People started reading six to eight articles and clicking around for more. Linking my articles within my own articles had given them a thread to pull. Along the way, they got answers. They also got compelling questions like, how did this happen, and how do we avoid it in the future? This brought out the binge readers, but they needed a place to scroll and rest. They needed categories.
Entertainment, True Crime and Politics were my heaviest hitting topics, so I made them dedicated categories on my site. Readers now had the freedom to scroll articles and choose which ones to read. Because of this, they stayed longer, letting their curiosity guide their clicks. The numbers had gone up, but what did they mean?
Success by the Numbers
The average website brings in 1,000 — 15,000 users a month, so TheReedersBlock.com was by all means a success. But I had other metrics, such as my in-article link clickthrough rate. A successful site sees about 7 percent, but mine was different, in a good way.
About 27 percent of my readers clicked a link for the next article. That’s almost 1 in 3 or nearly 4 times the average. I wanted my audience to read more, and they did. And the numbers weren’t insane to achieve. I just had to understand the numbers broken down.
As an example, 32,000 visitors a year equals roughly 88 visitors a day. The average article can bring in 400 to 800 unique visitors. 80 articles can bring in 32,000 — 64,000 annual visitors. Breaking news can bring in 1,200 or more a day. That’s just under half a million people.
So, the strategy became clear. Write. Publish every three days. (I don’t always do this.) Spend time sharing and resharing content. It might seem counterintuitive, but share I share my own posts on X.
Most times, I get an algorithm boost. This increases engagement and clicks to my content. The people arrived, but I wanted them to leave with something tangible and meaningful. That’s when the spark turned into a wildfire.
The Truth Be Bold Newsletter
The Truth Be Bold Newsletter is one of my main projects. I started it years ago and refined it. My newsletter focuses on highlighting a main story, while dropping meaningful keys for life. The Three Bold Jewels section gives inspirational quotes that make readers think. The purpose of my newsletter is to spread the raw truth, and readers binge download it. They come back for it. So do I.
The Takeaway
Until now, I have avoided using the word “you” because we all have different methods that work for us. I’ve provided a reflection with information you can choose to use and some you might choose to leave behind. That’s the point. What worked for me was compartmentalizing the numbers and sharing my own work. Organizing it with categories kept users around, as well as linking my work within my work. By doing so, I created a rabbit hole of magnetizing content. After a Facebook ban, I was forced to increase my website’s traffic others ways. My website was the fortress. My content strategy was the key.

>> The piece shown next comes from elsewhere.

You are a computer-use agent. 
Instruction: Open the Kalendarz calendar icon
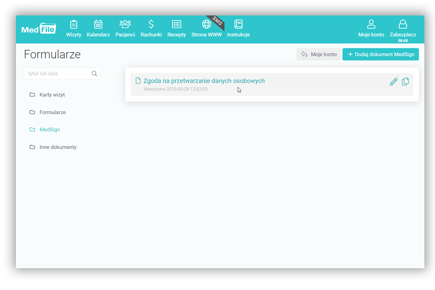tap(98, 25)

Jermaine Reed, MFA is an educator and the Editor in Chief of TheReedersBlock. Take time to Subscribe. It helps promote independent journalism and my site.
*Author’s Perspective: Websites are revenue streams, and I didn’t cover that part in the article directly. Google pays sites for hosting ads. For it to be anything more than pocket change, the traffic has to be in the millions. Advertisers will pay for ad placement within content. This too requires a relatively big user base.
Creators looking to make more than a pittance sell their own products, whether those products are bracelets, books or weirdly shaped candles. The purpose is to monetize traffic. The content is the chance a creator gets to make it happen. And the email list is compounding gold. So, if they ask why you publish content, tell them you do it to express yourself. And get wealthy.